(Word and item position data)
· · · · · · ·

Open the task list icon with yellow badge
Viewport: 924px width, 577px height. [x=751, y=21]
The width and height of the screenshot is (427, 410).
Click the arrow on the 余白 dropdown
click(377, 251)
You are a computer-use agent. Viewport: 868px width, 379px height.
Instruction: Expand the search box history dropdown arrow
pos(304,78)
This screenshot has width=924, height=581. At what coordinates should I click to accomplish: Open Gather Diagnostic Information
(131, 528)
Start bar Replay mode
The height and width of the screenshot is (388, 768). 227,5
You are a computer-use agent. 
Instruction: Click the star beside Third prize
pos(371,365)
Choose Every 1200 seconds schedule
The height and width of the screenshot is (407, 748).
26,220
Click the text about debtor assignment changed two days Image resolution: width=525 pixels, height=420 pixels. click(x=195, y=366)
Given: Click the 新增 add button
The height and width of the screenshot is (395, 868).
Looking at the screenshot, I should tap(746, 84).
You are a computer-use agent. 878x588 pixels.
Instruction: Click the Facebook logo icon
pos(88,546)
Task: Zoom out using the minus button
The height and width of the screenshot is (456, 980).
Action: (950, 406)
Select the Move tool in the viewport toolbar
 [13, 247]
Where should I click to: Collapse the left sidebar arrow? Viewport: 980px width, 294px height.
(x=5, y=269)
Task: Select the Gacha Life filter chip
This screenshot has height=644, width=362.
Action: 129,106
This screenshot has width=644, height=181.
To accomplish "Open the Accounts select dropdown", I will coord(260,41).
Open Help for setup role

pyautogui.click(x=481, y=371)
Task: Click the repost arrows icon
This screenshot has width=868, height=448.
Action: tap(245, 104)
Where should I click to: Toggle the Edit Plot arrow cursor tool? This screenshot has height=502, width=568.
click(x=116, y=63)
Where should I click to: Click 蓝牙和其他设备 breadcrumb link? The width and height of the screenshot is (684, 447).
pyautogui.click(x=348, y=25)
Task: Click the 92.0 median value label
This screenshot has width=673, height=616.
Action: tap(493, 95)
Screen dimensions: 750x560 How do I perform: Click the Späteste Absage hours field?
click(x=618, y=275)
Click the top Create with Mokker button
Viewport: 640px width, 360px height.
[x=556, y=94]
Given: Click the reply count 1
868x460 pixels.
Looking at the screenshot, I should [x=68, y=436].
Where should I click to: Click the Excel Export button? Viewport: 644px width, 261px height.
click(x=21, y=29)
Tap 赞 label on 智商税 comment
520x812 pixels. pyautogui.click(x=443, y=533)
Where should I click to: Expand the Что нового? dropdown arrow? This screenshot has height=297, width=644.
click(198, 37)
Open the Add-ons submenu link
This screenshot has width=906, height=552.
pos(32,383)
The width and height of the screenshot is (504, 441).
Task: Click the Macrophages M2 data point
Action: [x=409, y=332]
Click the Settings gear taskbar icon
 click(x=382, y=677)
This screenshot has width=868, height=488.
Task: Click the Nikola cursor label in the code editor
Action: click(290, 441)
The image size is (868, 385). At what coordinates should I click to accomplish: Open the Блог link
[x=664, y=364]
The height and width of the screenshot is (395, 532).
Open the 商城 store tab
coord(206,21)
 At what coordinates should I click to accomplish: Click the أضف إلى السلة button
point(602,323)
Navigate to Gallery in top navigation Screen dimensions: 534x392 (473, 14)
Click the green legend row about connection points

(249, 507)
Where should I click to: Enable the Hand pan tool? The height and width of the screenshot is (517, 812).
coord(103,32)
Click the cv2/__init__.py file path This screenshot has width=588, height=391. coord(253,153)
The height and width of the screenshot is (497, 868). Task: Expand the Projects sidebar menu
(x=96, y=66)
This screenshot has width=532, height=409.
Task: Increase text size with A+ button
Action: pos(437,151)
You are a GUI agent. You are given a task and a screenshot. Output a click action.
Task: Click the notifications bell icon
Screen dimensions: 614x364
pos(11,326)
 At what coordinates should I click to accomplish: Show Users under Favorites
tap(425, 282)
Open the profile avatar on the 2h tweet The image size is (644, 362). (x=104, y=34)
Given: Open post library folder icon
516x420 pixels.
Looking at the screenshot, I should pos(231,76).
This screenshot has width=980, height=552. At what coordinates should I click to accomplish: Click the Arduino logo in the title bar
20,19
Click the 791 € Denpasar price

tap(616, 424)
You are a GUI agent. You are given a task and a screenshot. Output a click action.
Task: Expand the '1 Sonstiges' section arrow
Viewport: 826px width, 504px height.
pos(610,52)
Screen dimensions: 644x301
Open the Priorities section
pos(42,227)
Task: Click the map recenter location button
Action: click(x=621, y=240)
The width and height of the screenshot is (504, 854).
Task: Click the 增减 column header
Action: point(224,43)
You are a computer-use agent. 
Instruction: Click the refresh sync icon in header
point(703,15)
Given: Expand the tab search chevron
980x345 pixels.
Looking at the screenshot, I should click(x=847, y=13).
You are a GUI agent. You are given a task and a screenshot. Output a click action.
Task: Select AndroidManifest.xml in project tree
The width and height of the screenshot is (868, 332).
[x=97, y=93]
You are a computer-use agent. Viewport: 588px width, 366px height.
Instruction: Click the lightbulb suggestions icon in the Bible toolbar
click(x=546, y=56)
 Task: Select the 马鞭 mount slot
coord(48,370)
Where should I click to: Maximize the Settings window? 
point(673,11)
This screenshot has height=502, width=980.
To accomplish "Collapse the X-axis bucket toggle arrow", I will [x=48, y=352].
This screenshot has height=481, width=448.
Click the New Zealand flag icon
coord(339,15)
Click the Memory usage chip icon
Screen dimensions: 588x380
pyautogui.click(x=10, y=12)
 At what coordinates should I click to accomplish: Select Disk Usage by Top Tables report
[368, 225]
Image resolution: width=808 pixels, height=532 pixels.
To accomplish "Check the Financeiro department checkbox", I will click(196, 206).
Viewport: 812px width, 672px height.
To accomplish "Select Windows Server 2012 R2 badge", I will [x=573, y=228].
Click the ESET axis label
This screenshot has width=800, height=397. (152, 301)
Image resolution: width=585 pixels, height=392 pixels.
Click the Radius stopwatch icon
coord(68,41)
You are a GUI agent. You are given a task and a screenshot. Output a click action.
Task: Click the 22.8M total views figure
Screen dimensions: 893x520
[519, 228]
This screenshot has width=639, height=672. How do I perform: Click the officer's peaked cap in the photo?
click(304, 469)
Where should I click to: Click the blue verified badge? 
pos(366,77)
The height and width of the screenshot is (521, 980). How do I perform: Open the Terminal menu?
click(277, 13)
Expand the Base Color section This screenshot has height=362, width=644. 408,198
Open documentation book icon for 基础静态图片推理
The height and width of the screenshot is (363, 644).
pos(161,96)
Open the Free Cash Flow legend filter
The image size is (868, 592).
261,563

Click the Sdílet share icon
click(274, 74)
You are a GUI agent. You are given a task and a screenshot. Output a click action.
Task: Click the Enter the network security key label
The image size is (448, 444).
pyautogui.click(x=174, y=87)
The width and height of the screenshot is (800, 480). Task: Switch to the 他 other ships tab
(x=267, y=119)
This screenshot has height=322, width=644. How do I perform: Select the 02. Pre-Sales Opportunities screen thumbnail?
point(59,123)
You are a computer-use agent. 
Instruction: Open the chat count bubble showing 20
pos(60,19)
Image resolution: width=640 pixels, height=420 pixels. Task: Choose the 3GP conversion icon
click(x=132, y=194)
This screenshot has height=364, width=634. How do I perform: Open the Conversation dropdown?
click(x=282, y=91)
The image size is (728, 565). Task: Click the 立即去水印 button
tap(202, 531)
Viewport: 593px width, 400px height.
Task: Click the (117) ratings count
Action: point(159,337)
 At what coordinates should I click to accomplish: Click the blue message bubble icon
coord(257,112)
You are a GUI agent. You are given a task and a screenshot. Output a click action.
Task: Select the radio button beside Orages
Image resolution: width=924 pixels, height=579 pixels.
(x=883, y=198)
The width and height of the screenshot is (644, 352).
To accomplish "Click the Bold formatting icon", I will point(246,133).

· · · · · · ·

# [WHAT YOU WILL DO]
Return the records unchanged for the stretch from the line containing "Given: Click the reply count 1" through the line containing "tap(616, 424)", including both of those lines.

# [SOLUTION FOR THIS TASK]
Given: Click the reply count 1
868x460 pixels.
Looking at the screenshot, I should [x=68, y=436].
Where should I click to: Click the Excel Export button? Viewport: 644px width, 261px height.
click(x=21, y=29)
Tap 赞 label on 智商税 comment
520x812 pixels. pyautogui.click(x=443, y=533)
Where should I click to: Expand the Что нового? dropdown arrow? This screenshot has height=297, width=644.
click(198, 37)
Open the Add-ons submenu link
This screenshot has width=906, height=552.
pos(32,383)
The width and height of the screenshot is (504, 441).
Task: Click the Macrophages M2 data point
Action: [x=409, y=332]
Click the Settings gear taskbar icon
 click(x=382, y=677)
This screenshot has width=868, height=488.
Task: Click the Nikola cursor label in the code editor
Action: click(290, 441)
The image size is (868, 385). At what coordinates should I click to accomplish: Open the Блог link
[x=664, y=364]
The height and width of the screenshot is (395, 532).
Open the 商城 store tab
coord(206,21)
 At what coordinates should I click to accomplish: Click the أضف إلى السلة button
point(602,323)
Navigate to Gallery in top navigation Screen dimensions: 534x392 (473, 14)
Click the green legend row about connection points

(249, 507)
Where should I click to: Enable the Hand pan tool? The height and width of the screenshot is (517, 812).
coord(103,32)
Click the cv2/__init__.py file path This screenshot has width=588, height=391. coord(253,153)
The height and width of the screenshot is (497, 868). Task: Expand the Projects sidebar menu
(x=96, y=66)
This screenshot has width=532, height=409.
Task: Increase text size with A+ button
Action: pos(437,151)
You are a GUI agent. You are given a task and a screenshot. Output a click action.
Task: Click the notifications bell icon
Screen dimensions: 614x364
pos(11,326)
 At what coordinates should I click to accomplish: Show Users under Favorites
tap(425, 282)
Open the profile avatar on the 2h tweet The image size is (644, 362). (x=104, y=34)
Given: Open post library folder icon
516x420 pixels.
Looking at the screenshot, I should pos(231,76).
This screenshot has width=980, height=552. At what coordinates should I click to accomplish: Click the Arduino logo in the title bar
20,19
Click the 791 € Denpasar price

tap(616, 424)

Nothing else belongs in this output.